Nonrecognition Transactions

One of the most important exceptions to FIRPTA withholding is the exception for certain nonrecognition transactions. Under Treas. Reg. §1.445-2(d)(2), a transferee is not required to withhold on the transfer of a USRPI if:

  • The transferor notifies the transferee that it is not required to recognize any gain or loss on the disposition of the USRPI by reason of a nonrecognition provision of the code; and
  • The transferee mails a copy of the transferor’s notice along with a cover letter setting forth the name, address, and tax identification number of the transferee to the Internal Revenue Service within 20 days after the transfer of the USRPI.

A nonrecognition provision is defined in Treas. Reg. §1.1445-2(d)(2)(i)(B) as any provision of the Internal Revenue Code for not recognizing gain or loss on a transaction (such as Sections 351, 368 and others).
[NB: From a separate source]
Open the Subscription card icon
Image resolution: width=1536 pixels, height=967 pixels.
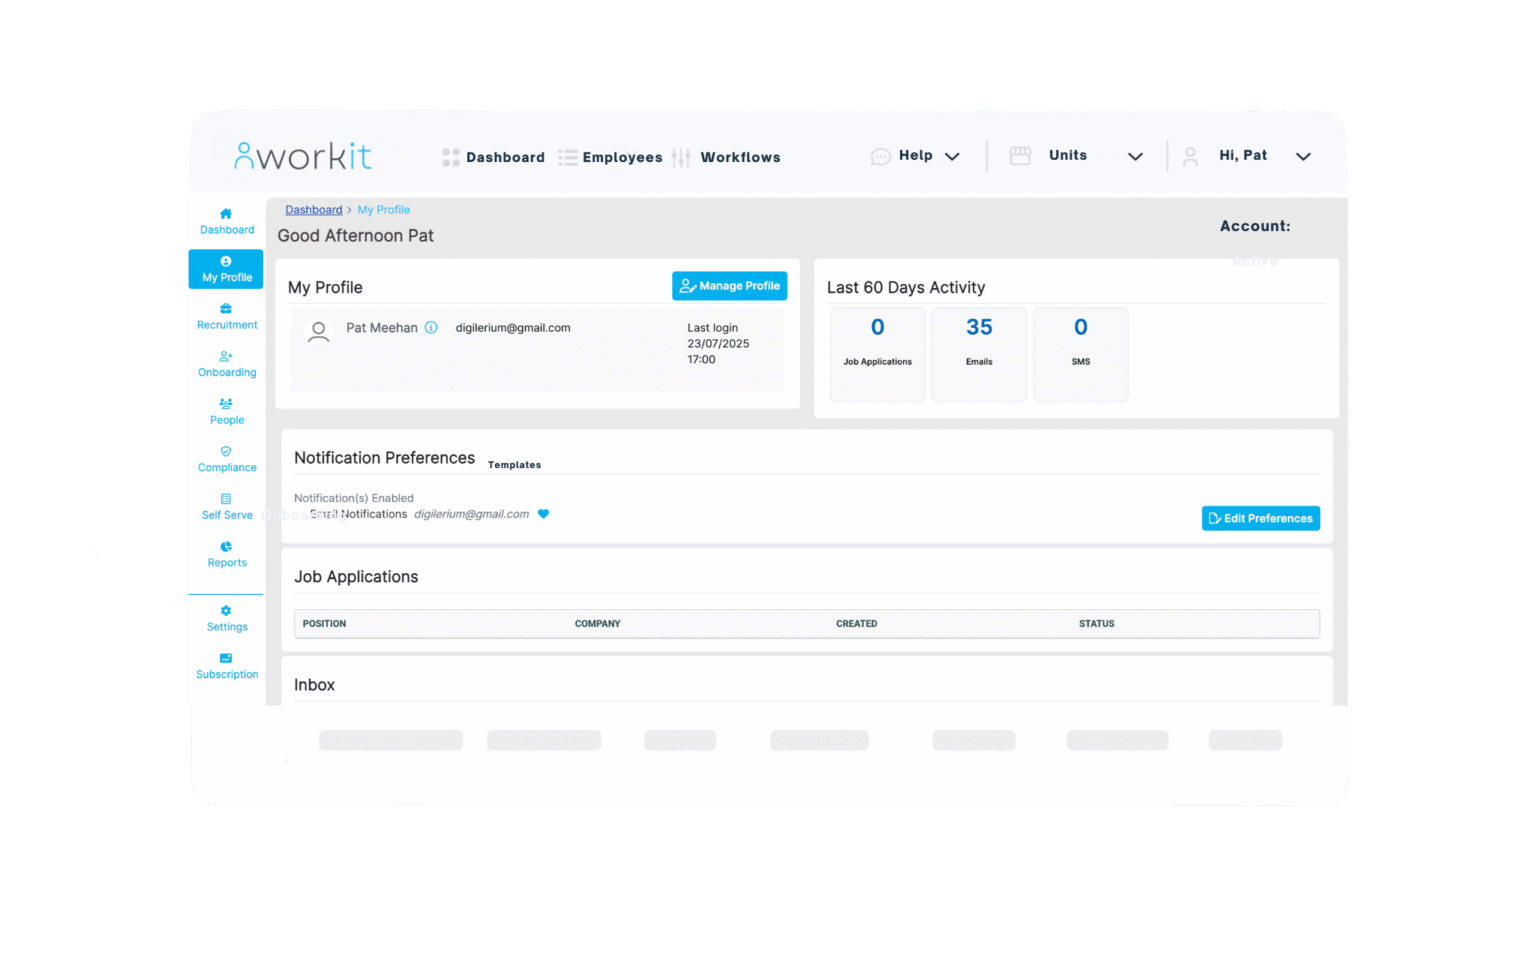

The transferor notice requires that the transferor certify the following under penalties of perjury:

  • The disposition is a nonrecognition transaction.
  • The name, identifying number and home address of the transferor submitting the notice.
  • The transferor is not required to recognize any gain or loss on the transaction.
  • A description of the transfer.
  • A summary of the law and facts supporting the claim that the transfer is subject to nonrecognition treatment.

The nonrecognition exception to the FIRPTA withholding rules does not apply if the transferor only qualifies for nonrecognition treatment with respect to part, but not all, of the gain realized on the disposition or if the transferee knows or has reason to know the transferor is not entitled to nonrecognition treatment on the disposition.

It is important to note that Section 897(e) and the applicable regulations provide exceptions to the general nonrecognition provisions that would apply to transfers of USRPIs pursuant to certain types of nonrecognition transactions, such as but not limited to Section 351, Section 368 and Section 332, unless additional requirements are met. The transferor would need to consider the Section 897(e) rules as well before being able to provide the certification noted above that the disposition qualifies as a nonrecognition transaction.



Overall, the FIRPTA withholding rules have a pervasive impact on inbound investments in U.S. real property. When a foreign corporation or nonresident alien individual disposes of its U.S. real property or a U.S. corporation, it is important to look at the potential application of the FIRPTA rules and any available exceptions with respect to the transaction.

Additionally, all filing requirements to document an exception to FIRPTA must be satisfied to establish the right to such an exemption. The filing requirements usually need to be met on a contemporaneous basis and not with the applicable tax return, and thus require attention by the parties as part of the planning for any USRPI disposition event.